La Philippine Amusement and Gaming Corp (Pagcor), concessionnaire public qui gère les jeux d'argent dans le pays, a déclaré avoir enregistré un bénéfice net de 84,97 milliards de pesos en 2024. Environ la moitié de ce montant provient des « performances remarquables » des jeux électroniques et du bingo électronique.
Une enquête menée en 2023 par la société Capstone-Intel a révélé que le pays enregistre une forte participation aux jeux d'argent en ligne, tant chez les jeunes que chez les personnes d'âge moyen. Selon cette enquête, 66 % des Philippins âgés de 18 à 24 ans jouent en ligne et 57 % des personnes interrogées âgées de 41 à 55 ans ont déclaré jouer régulièrement en ligne, en moyenne deux à trois fois par semaine. Sept Philippins sur dix ont déclaré dépenser environ 1 000 pesos par semaine (ce qui correspond au salaire journalier moyen d'un ouvrier) en paris en ligne, tandis qu'environ 20 % parient jusqu'à 3 000 pesos.

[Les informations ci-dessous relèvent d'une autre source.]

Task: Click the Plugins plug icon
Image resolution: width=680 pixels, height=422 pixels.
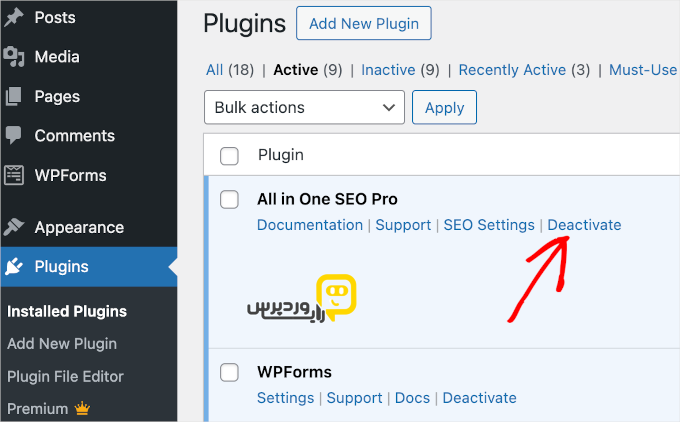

Qualifiant ces données d'« alarmantes », la classe politique commence à prendre conscience du phénomène : deux députés ont déposé une motion demandant une enquête législative sur les jeux d'argent en ligne, en particulier en ce qui concerne les opérateurs illégaux. Les députés ont présenté le 9 juillet à la Chambre une résolution demandant également d'enquêter sur les conséquences sociales du phénomène, telles que les pertes financières, les problèmes de santé mentale et l'exposition à des réseaux criminels, souvent dirigés par des opérateurs de jeux d'argent offshore, non réglementés ou clandestins, qui favorisent des délits tels que le blanchiment d'argent.

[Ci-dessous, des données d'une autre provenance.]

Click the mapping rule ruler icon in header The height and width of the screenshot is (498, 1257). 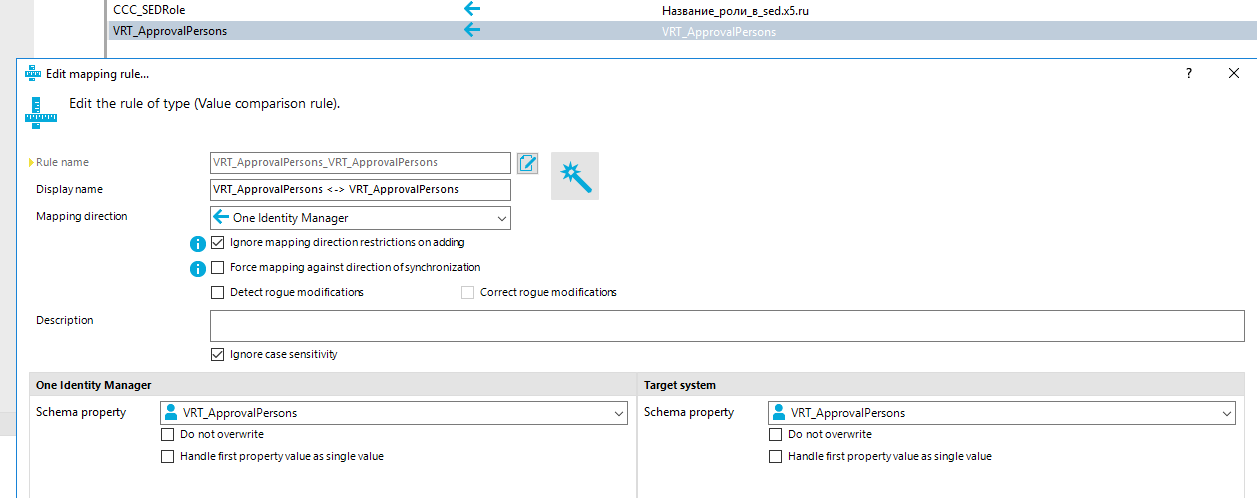(40, 109)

Le jeu en ligne est répandu tant parmi les personnes aisées que parmi les familles à faibles revenus et même parmi les chômeurs. « Les groupes à faibles revenus sont gravement touchés, avec le risque de perpétuer la pauvreté. Il est également important de rappeler que le jeu en ligne a de graves répercussions sociales, notamment la détérioration de la santé mentale, les conflits familiaux et les tentatives de suicide », ont déclaré les députés. « Les utilisateurs ont souvent recours à des prêts et à des portefeuilles numériques pour financer leurs activités de jeu, ce qui contribue à aggraver les cycles d'endettement et à accroître les conflits familiaux », peut-on lire dans la résolution.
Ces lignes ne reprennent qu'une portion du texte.